From the first line to the last, copy the data exactly.

Material for the task section start

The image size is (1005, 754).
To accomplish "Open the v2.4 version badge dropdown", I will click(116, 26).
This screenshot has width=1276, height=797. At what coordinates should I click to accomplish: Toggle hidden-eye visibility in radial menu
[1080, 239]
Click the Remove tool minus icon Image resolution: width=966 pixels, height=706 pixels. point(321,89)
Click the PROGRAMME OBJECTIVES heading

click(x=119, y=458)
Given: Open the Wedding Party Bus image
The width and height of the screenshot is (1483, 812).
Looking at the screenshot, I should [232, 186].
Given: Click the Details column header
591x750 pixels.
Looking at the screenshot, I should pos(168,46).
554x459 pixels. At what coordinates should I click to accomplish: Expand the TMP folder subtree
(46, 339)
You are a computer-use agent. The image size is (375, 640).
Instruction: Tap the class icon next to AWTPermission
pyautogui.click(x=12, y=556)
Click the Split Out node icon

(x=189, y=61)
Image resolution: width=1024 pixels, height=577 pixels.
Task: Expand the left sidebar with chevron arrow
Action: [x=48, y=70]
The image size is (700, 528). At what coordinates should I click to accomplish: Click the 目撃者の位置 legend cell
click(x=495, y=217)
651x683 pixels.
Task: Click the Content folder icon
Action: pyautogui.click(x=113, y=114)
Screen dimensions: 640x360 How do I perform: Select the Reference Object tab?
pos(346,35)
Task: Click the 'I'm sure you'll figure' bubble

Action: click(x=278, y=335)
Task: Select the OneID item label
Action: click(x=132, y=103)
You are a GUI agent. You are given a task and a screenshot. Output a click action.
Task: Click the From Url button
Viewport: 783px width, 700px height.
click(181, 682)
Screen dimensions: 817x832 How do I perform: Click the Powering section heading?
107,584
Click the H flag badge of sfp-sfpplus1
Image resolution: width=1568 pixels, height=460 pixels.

Material for the task section end

▶ _Output for this exercise_
The image size is (1005, 754).
To accomplish "Open the v2.4 version badge dropdown", I will click(116, 26).
This screenshot has width=1276, height=797. At what coordinates should I click to accomplish: Toggle hidden-eye visibility in radial menu
[1080, 239]
Click the Remove tool minus icon Image resolution: width=966 pixels, height=706 pixels. point(321,89)
Click the PROGRAMME OBJECTIVES heading

click(x=119, y=458)
Given: Open the Wedding Party Bus image
The width and height of the screenshot is (1483, 812).
Looking at the screenshot, I should [232, 186].
Given: Click the Details column header
591x750 pixels.
Looking at the screenshot, I should pos(168,46).
554x459 pixels. At what coordinates should I click to accomplish: Expand the TMP folder subtree
(46, 339)
You are a computer-use agent. The image size is (375, 640).
Instruction: Tap the class icon next to AWTPermission
pyautogui.click(x=12, y=556)
Click the Split Out node icon

(x=189, y=61)
Image resolution: width=1024 pixels, height=577 pixels.
Task: Expand the left sidebar with chevron arrow
Action: [x=48, y=70]
The image size is (700, 528). At what coordinates should I click to accomplish: Click the 目撃者の位置 legend cell
click(x=495, y=217)
651x683 pixels.
Task: Click the Content folder icon
Action: pyautogui.click(x=113, y=114)
Screen dimensions: 640x360 How do I perform: Select the Reference Object tab?
pos(346,35)
Task: Click the 'I'm sure you'll figure' bubble

Action: click(x=278, y=335)
Task: Select the OneID item label
Action: click(x=132, y=103)
You are a GUI agent. You are given a task and a screenshot. Output a click action.
Task: Click the From Url button
Viewport: 783px width, 700px height.
click(181, 682)
Screen dimensions: 817x832 How do I perform: Click the Powering section heading?
107,584
Click the H flag badge of sfp-sfpplus1
Image resolution: width=1568 pixels, height=460 pixels.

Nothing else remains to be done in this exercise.